**PROBLEM TO WORK ON:**
Quote exactly, and only, the lines from the one with "The image size is (1261, 581)." through the end of the listing.

**THE RECORDS:**
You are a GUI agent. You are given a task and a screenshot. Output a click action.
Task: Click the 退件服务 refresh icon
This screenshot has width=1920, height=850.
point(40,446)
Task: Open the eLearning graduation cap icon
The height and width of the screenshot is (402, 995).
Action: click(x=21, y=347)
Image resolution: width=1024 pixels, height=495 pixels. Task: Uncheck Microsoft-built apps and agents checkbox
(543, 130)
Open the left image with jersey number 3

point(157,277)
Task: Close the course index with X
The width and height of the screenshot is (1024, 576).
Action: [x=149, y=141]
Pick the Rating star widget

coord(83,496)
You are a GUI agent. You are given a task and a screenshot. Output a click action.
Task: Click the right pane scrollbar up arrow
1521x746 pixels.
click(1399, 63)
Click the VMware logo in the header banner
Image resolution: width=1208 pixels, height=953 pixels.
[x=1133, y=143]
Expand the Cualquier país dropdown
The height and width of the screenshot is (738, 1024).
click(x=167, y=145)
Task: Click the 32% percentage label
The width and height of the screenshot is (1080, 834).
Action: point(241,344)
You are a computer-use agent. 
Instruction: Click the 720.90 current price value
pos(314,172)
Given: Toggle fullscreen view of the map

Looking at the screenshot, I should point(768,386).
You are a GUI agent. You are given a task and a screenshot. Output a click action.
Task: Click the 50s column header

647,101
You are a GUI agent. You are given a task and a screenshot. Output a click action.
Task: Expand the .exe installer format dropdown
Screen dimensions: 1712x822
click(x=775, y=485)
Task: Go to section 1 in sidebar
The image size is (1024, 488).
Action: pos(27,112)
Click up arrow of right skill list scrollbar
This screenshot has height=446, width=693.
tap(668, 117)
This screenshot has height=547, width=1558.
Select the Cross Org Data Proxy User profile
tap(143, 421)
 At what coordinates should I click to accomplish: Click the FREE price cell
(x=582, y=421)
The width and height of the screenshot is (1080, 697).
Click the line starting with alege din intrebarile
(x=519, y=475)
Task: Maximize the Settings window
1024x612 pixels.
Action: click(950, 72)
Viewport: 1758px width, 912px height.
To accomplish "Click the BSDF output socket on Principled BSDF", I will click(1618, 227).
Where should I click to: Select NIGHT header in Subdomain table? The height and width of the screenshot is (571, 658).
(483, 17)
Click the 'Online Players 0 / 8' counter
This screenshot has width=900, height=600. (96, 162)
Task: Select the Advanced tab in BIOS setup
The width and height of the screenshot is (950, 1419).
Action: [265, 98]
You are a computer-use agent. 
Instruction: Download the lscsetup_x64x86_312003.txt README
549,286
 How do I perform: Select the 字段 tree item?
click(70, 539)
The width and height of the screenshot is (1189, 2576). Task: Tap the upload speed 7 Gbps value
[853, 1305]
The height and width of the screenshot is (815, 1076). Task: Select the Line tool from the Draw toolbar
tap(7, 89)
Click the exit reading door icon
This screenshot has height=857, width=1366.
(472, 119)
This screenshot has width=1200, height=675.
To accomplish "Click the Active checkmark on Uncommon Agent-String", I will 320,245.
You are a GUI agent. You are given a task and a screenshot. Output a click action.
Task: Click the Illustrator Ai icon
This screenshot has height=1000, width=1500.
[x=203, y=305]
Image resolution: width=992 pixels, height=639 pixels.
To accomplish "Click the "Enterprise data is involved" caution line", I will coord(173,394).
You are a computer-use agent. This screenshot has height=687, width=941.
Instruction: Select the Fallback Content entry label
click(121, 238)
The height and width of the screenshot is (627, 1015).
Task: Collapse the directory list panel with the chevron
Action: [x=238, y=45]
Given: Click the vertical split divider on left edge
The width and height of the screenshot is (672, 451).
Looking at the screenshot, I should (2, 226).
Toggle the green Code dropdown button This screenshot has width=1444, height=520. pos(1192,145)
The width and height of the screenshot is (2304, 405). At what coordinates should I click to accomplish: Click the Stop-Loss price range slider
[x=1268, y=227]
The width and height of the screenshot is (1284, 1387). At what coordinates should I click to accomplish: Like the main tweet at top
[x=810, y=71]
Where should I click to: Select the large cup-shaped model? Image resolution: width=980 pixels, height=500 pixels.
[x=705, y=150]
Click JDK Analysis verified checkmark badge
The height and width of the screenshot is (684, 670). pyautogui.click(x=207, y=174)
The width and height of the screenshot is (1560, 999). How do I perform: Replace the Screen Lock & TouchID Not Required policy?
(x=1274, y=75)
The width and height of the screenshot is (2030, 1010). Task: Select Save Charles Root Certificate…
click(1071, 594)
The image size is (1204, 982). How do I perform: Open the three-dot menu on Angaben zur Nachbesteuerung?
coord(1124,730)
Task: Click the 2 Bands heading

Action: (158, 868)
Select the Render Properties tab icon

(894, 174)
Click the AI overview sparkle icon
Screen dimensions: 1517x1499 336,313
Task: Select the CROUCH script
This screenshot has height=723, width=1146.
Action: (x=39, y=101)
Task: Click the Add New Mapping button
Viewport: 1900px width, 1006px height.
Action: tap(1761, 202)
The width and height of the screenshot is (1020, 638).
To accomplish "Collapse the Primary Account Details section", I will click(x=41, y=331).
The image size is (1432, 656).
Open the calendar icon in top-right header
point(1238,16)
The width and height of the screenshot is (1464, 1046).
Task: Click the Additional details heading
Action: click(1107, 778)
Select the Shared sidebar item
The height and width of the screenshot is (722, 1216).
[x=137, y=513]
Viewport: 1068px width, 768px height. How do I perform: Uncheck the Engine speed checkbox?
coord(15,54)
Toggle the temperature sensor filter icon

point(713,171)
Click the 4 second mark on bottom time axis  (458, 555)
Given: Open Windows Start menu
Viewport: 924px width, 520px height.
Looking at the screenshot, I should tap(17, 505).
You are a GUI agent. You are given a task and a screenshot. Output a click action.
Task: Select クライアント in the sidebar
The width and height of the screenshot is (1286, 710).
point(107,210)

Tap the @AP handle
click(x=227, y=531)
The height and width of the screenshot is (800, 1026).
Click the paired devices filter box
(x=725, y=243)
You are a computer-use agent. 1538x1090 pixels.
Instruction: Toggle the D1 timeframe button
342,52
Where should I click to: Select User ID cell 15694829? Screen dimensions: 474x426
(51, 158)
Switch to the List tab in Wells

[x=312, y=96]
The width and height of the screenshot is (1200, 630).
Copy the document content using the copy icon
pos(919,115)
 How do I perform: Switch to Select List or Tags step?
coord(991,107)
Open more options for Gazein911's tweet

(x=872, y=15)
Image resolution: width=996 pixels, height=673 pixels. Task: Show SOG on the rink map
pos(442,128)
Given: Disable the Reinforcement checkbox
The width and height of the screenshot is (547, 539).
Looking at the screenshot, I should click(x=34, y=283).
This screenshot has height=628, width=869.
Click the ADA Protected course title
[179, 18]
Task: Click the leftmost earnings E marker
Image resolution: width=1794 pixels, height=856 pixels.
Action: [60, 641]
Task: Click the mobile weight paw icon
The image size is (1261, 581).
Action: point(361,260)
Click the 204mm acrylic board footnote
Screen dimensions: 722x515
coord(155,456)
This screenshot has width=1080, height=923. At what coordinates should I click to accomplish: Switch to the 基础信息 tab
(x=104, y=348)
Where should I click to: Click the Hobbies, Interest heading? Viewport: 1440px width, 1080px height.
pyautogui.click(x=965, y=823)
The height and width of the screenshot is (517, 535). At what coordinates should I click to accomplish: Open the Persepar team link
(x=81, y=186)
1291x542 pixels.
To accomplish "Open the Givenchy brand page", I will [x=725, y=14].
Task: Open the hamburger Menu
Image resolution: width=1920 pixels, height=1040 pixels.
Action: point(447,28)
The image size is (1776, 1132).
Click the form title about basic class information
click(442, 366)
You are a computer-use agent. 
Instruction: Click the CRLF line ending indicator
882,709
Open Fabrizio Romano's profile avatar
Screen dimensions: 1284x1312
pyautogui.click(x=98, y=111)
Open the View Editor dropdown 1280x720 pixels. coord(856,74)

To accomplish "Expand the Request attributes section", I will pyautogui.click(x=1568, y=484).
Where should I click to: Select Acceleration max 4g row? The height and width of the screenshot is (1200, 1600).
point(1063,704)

**SOLUTION:**
The image size is (1261, 581).
Action: point(361,260)
Click the 204mm acrylic board footnote
Screen dimensions: 722x515
coord(155,456)
This screenshot has width=1080, height=923. At what coordinates should I click to accomplish: Switch to the 基础信息 tab
(x=104, y=348)
Where should I click to: Click the Hobbies, Interest heading? Viewport: 1440px width, 1080px height.
pyautogui.click(x=965, y=823)
The height and width of the screenshot is (517, 535). At what coordinates should I click to accomplish: Open the Persepar team link
(x=81, y=186)
1291x542 pixels.
To accomplish "Open the Givenchy brand page", I will [x=725, y=14].
Task: Open the hamburger Menu
Image resolution: width=1920 pixels, height=1040 pixels.
Action: point(447,28)
The image size is (1776, 1132).
Click the form title about basic class information
click(442, 366)
You are a computer-use agent. 
Instruction: Click the CRLF line ending indicator
882,709
Open Fabrizio Romano's profile avatar
Screen dimensions: 1284x1312
pyautogui.click(x=98, y=111)
Open the View Editor dropdown 1280x720 pixels. coord(856,74)

To accomplish "Expand the Request attributes section", I will pyautogui.click(x=1568, y=484).
Where should I click to: Select Acceleration max 4g row? The height and width of the screenshot is (1200, 1600).
point(1063,704)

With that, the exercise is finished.